* **Collected data entries**

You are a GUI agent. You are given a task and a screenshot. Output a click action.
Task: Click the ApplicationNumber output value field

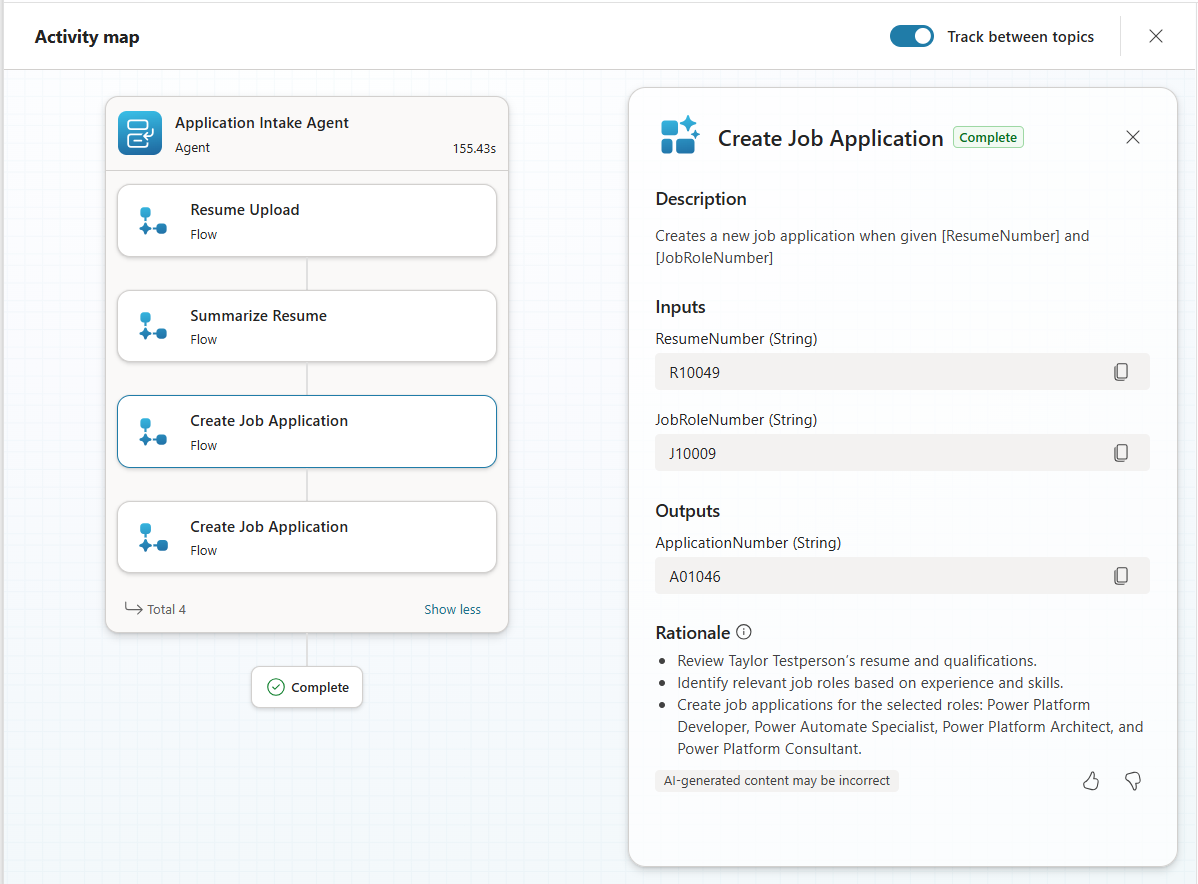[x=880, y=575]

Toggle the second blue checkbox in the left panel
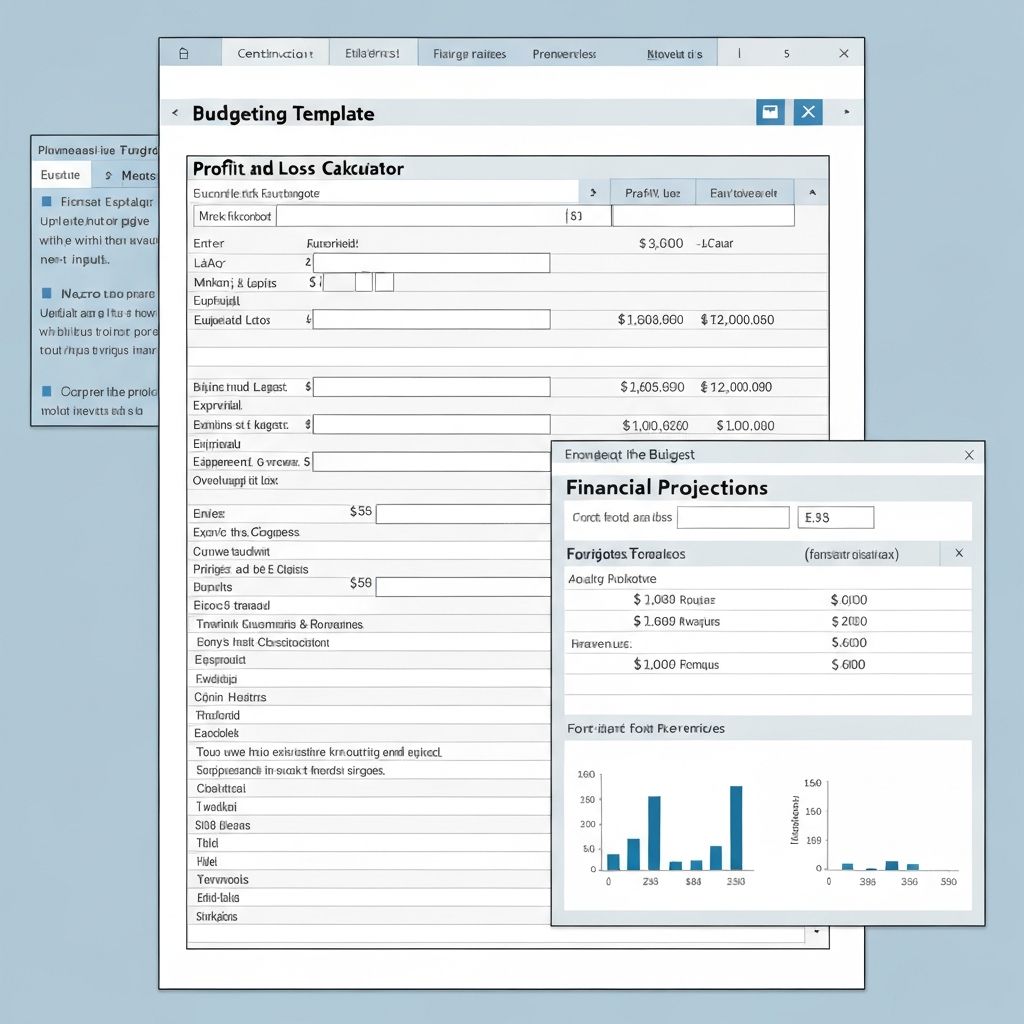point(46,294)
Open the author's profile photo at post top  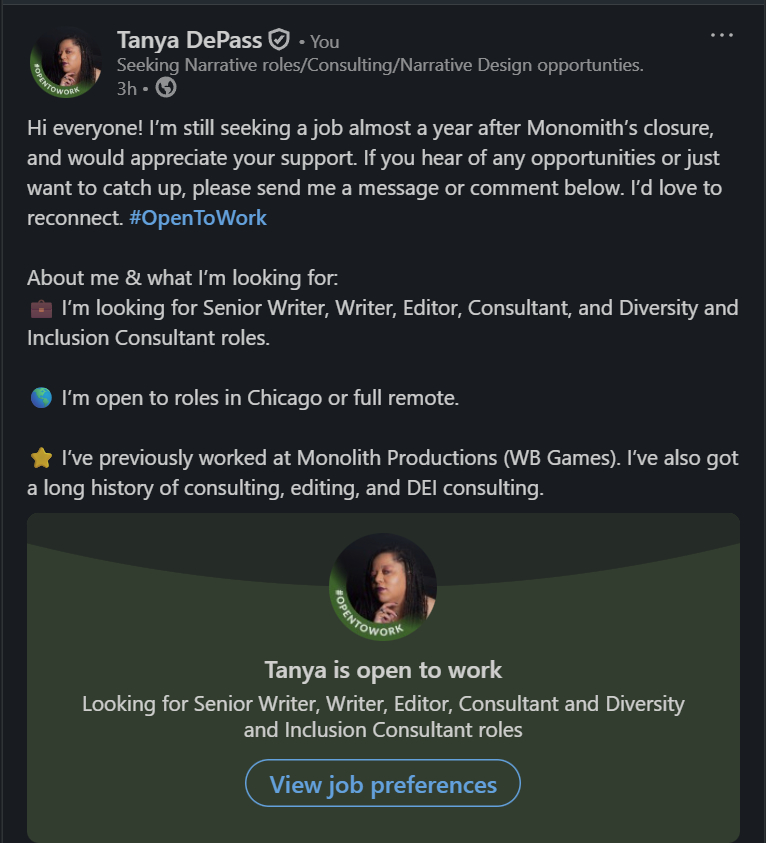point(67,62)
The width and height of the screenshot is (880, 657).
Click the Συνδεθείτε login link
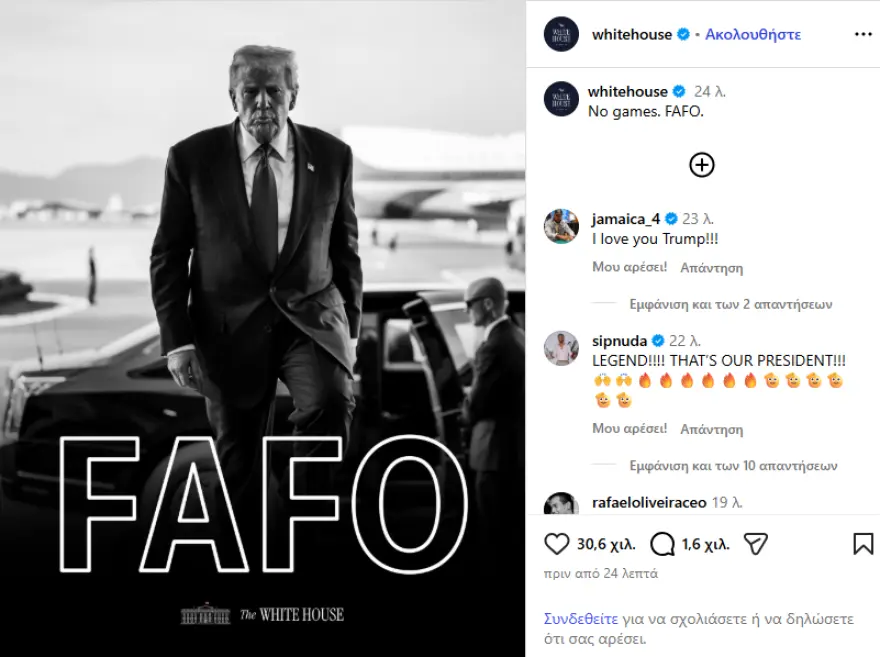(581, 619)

* * *

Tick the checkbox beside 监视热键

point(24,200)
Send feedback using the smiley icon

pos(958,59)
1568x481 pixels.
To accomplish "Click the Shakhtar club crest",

---

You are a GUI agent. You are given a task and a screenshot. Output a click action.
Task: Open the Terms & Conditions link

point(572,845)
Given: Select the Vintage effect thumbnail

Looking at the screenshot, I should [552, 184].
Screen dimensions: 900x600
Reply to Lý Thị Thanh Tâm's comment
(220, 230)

* **YOUR GOAL**
Set down, exactly as they appear above, all lines from the one that has "Send feedback using the smiley icon" down to the one that has "the Shakhtar club", including those two and no others.

* **WRITTEN ANSWER**
Send feedback using the smiley icon

pos(958,59)
1568x481 pixels.
To accomplish "Click the Shakhtar club crest",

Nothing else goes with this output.